Rasa NLU Pipeline for Russian
The standard config with WhitespaceTokenizer performs poorly with Russian: Russian morphology is more complex than English, different forms of the same word are perceived as separate tokens. A working config for a Russian chatbot:
language: ru
pipeline:
- name: SpacyNLP
model: ru_core_news_md
- name: SpacyTokenizer
- name: SpacyFeaturizer
- name: RegexFeaturizer
- name: LexicalSyntacticFeaturizer
- name: CountVectorsFeaturizer
- name: CountVectorsFeaturizer
analyzer: char_wb
min_ngram: 1
max_ngram: 4
- name: DIETClassifier
epochs: 150
- name: EntitySynonymMapper
- name: ResponseSelector
epochs: 100
- name: FallbackClassifier
threshold: 0.7
ambiguity_threshold: 0.1
spacy with the ru_core_news_md model plus char n-gram features from CountVectorsFeaturizer is the baseline combination that gives reasonable accuracy on short production phrases. DIETClassifier with 150 epochs is usually enough for 20–50 intents.
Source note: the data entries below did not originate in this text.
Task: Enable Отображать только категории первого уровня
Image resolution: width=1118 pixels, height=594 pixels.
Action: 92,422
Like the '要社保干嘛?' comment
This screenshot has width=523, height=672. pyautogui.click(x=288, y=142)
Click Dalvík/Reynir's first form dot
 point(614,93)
Rasa Core: Dialog Management
Rasa separates NLU (intent understanding) and Core (dialog management). Core operates on rules (rules.yml) and stories (stories.yml). The most common mistake is trying to describe all scenarios through rules and ending up with a fragile system that breaks on non-standard utterance order.
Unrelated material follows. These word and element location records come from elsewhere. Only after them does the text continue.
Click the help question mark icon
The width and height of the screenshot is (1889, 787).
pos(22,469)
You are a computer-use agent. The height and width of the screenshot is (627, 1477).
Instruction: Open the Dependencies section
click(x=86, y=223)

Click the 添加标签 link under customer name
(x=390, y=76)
Rule of thumb: rigid commands (cancel, help, start over) go in rules. Multi-step scenarios with variability go in stories. Rasa Core trains on stories and generalizes to scenarios it hasn't explicitly seen — this is its main advantage over decision trees.
Custom Actions. Dynamic responses (order status, available slots) are implemented via action_server — a separate Python service that Rasa calls over HTTP. The mobile app doesn't interact with it directly:
class ActionCheckOrderStatus(Action):
def name(self) -> str:
return "action_check_order_status"
async def run(self, dispatcher, tracker, domain) -> list:
order_id = tracker.get_slot("order_id")
status = await order_service.get_status(order_id)
dispatcher.utter_message(text=f"Your order #{order_id}: {status}")
return [SlotSet("order_status", status)]
Mobile App Integration
Rasa Server exposes a REST channel at /webhooks/rest/webhook. The mobile app sends a POST request:
{
"sender": "user_device_id_or_session_uuid",
"message": "message text"
}
The response is an array of messages, each of which can be text, image, buttons, or custom payload.
On Android, this is a standard Retrofit call. Important: sender must be a stable session identifier — Rasa stores slots between requests within the same sender. Generating a new ID each time loses dialog context.
For production, don't expose Rasa directly to the internet — put nginx in front with rate limiting and token authentication.
Deployment
Rasa Server + Action Server conveniently run in Docker Compose. The model is trained with rasa train and mounted in the container. On a modest VPS, training 50 intents takes 5–10 minutes — acceptable for CI/CD.
Rasa Enterprise (commercial version) adds analytics and A/B testing for dialogs, but the open-source version suffices for most tasks.
Development Process
Domain audit, collecting utterance examples for the NLU dataset.
Pipeline setup, training the baseline model, evaluating accuracy via rasa test.
Developing dialog scenarios (rules + stories), custom actions.
Integrating the REST channel with the mobile client, infrastructure setup.
Timeline Estimates
Integrating with a ready-made Rasa server — 3–4 days. Full cycle including training a model from scratch, writing scenarios, and deployment — 2–4 weeks depending on intent count.